Voici donc ce qu’en dit Wikipédia, encyclopédie « populaire » elle-même issue du partage sur le web des connaissances de ses lecteurs et par là même, premier exemple illustrant collaboration et partage.
Ainsi la consommation collaborative, c’est consommer sans posséder. C’est le remplacement de la vente du bien par la vente de l’usage du bien.
C’est, selon Antonin Leonard, «un nouveau système de redistribution des biens matériels et immatériels, où les échanges se font de façon horizontale et décentralisée entre particuliers. C’est une économie de la fonction, l’usage prévaut sur la possession et l’échange entre particuliers est préféré à l’économie centralisée. »
On se regroupe cependant pour acheter ensemble à la façon des centrales d’achat, mais à sa convenance personnelle, à son besoin propre et non à l’initiative de grands groupes déshumanisés qui vous appâtent pour des «achats sous influence».
On organise également la redistribution de biens d’une personne les possédant à une personne les recherchant. On partage même des ressources immatérielles entre particuliers : espace, temps, compétences.
On consomme enfin des services au lieu de produits : on n’achète plus l’objet mais le besoin qu’on en a. C’est la naissance de l’auto-partage, des vélos en libre-service, des plateformes comme eBay … et des groupements de consommateurs sur les circuits courts.
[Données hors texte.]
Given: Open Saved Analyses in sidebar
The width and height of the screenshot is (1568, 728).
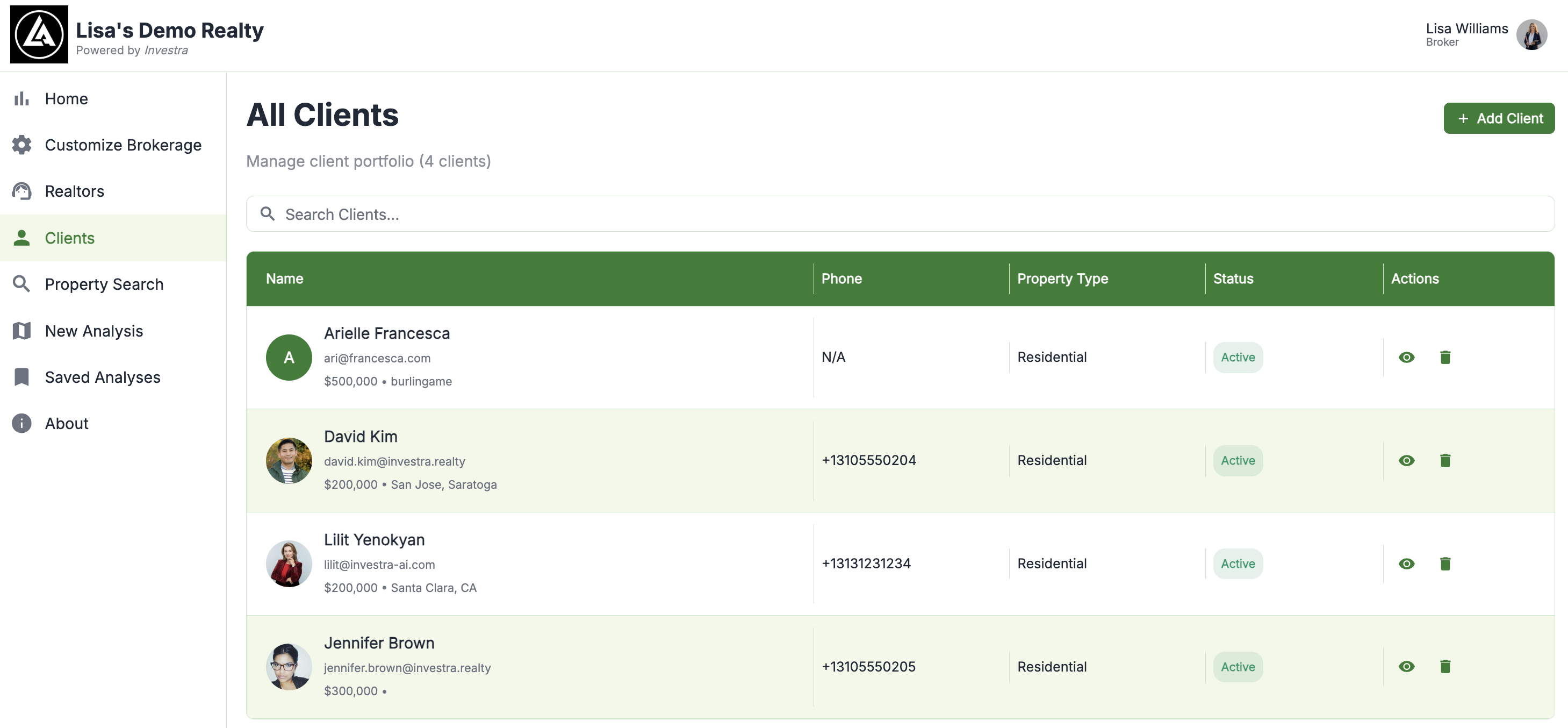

Internet et les différentes plateformes qui apparaissent actuellement proposent des solutions avec lesquelles le consommateur peut continuer de consommer autant qu’auparavant mais sans toutefois devenir propriétaire définitif des biens : l’échange et le partage lui sont facilités par la machine que l’homme a crée.
La consommation collaborative peut être liée au tissu économique. Il y a ceux pour qui le collaboratif n’a jamais été un choix mais un mode de vie, et ceux pour qui ce nouveau modèle est devenu une nécessité du fait des conjonctures économiques. Ces derniers ont changé de regard sur le fait même de consommer. Les particuliers, aux Etats-Unis par exemple, sont entrés dans l'ère de la débrouille. Ils ont aussi pris conscience que les biens qu'ils possédaient pouvaient générer un revenu : logement, voiture, électroménager, compétences.
Aux Etats-Unis et chez plusieurs de nos voisins Européens, cette notion d’ « utilisation des biens », prenant le pas sur la notion de «possession des biens», et qui définit le modèle de la consommation collaborative, y est beaucoup mieux intégrée. En effet, les petites entreprises qui innovent ont un pouvoir que les PME françaises n’ont pas : elles sont mises en avant car elles produisent un service. Elles transforment un produit en service et font ainsi évoluer ce que l’on pourrait appeler l’économie de consommation pure en économie de fonctionnalité.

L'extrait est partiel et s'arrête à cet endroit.